I have a quick question for those who have experience working with high-resolution biological images. I am currently working on a project that requires me to use skeletonize 3D on a stack of about 2000 8-bit images that are 2560 x 2568 pixels in height and width and I cannot seem to process them without using up all the available RAM on my computer and having to stop the program. The easiest solution to this problem seems to be scaling the images so that they use less RAM. However, I’m not sure of the best way to reduce the size of these images without losing information. The Resize plugin seems to be fairly good at this as it can resize the images to about 1/2 the original size without losing much information at all. However, it still seems like this might be too large to process. Does anyone here have any suggestions? I’m fairly new to fiji and don’t know all the applications that might be available to help with procedures like this one. Any help would be great. If you have any questions that I can clarify, please let me know, thank you!

Sincerely,

Brendyn Miller

You can open your stack as a Virtual stack if that fits your purpose without the need to resize the stack images:

http://imagej.net/docs/guide/146-8.html

Virtual stacks are disk resident (as opposed to RAM[?] resident) and are the only way to load image sequences that do not fit in RAM.

Please note that:

Virtual stacks are read-only, so changes made to the pixel data are not
saved when you switch to a different slice. You can work around this by
using macros (e.g., Process Virtual Stack) or the Process▷Batch▷Virtual Stack…↓ command

So, e.g., you can load and edit a stack slice which then can be saved to disk.
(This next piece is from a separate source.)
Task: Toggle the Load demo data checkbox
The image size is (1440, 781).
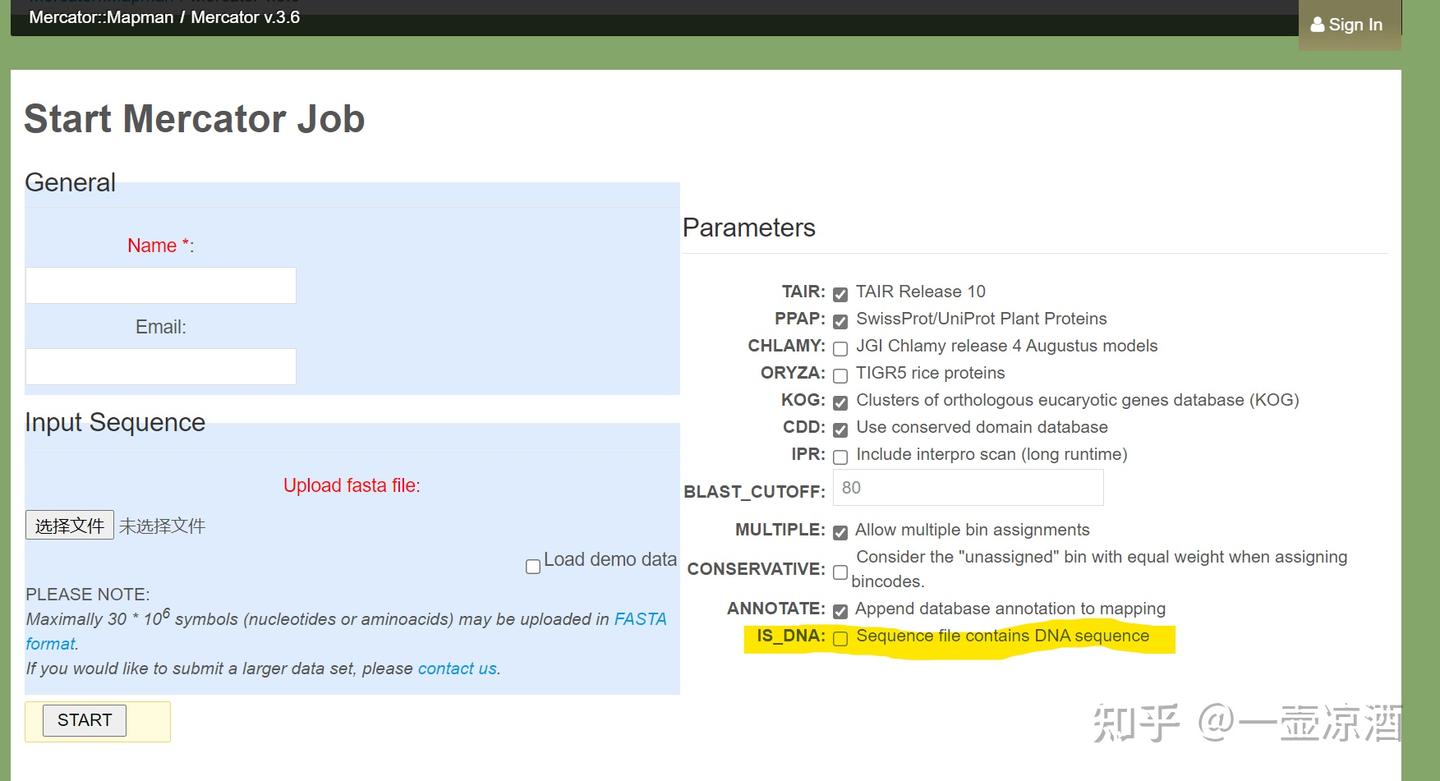Action: point(532,565)
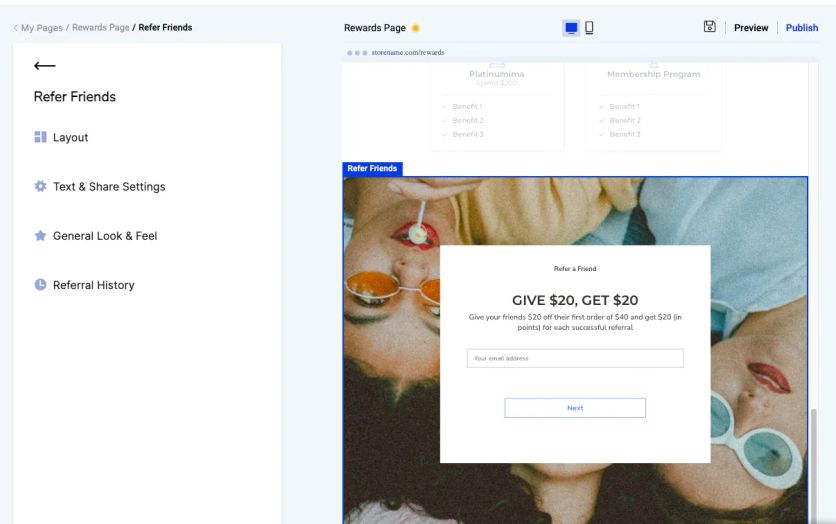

Search for ImageJ VirtualStacks and you will find some examples, e.g.:

http://imagej.net/macros/Process_Virtual_Stack.txt

Note: With the ImageJ2 API (Scifio, ImageLib2) there are also other ways available to read in chunks of multidimensional image data, see this discussion:

http://forum.image.sc/t/reading-subregions-of-very-large-images/1048/4

Actually, virtual stacks can be Read+Write in Fiji/ImageJ2. Try turning on SCIFIO in Edit > Options > ImageJ2, or opening directly with File > Open > Image... with Image Mode = Cell:

This might create other issues… :smile: but the intent is to make virtual stacks a thing of the past via automatic disk caching of individual slices.

4 Likes

Great! Thanks for the advice guys, I’ll look into that. Does the virtual stack work for procedures like the partical analyzer from the BoneJ plugin? Just curious, cause I’m looking into running some geometric analyses on the stack once I’ve processed it. Thanks!

Eventually if macros are supported.

Have also a look at the 3D Objects counter plugin.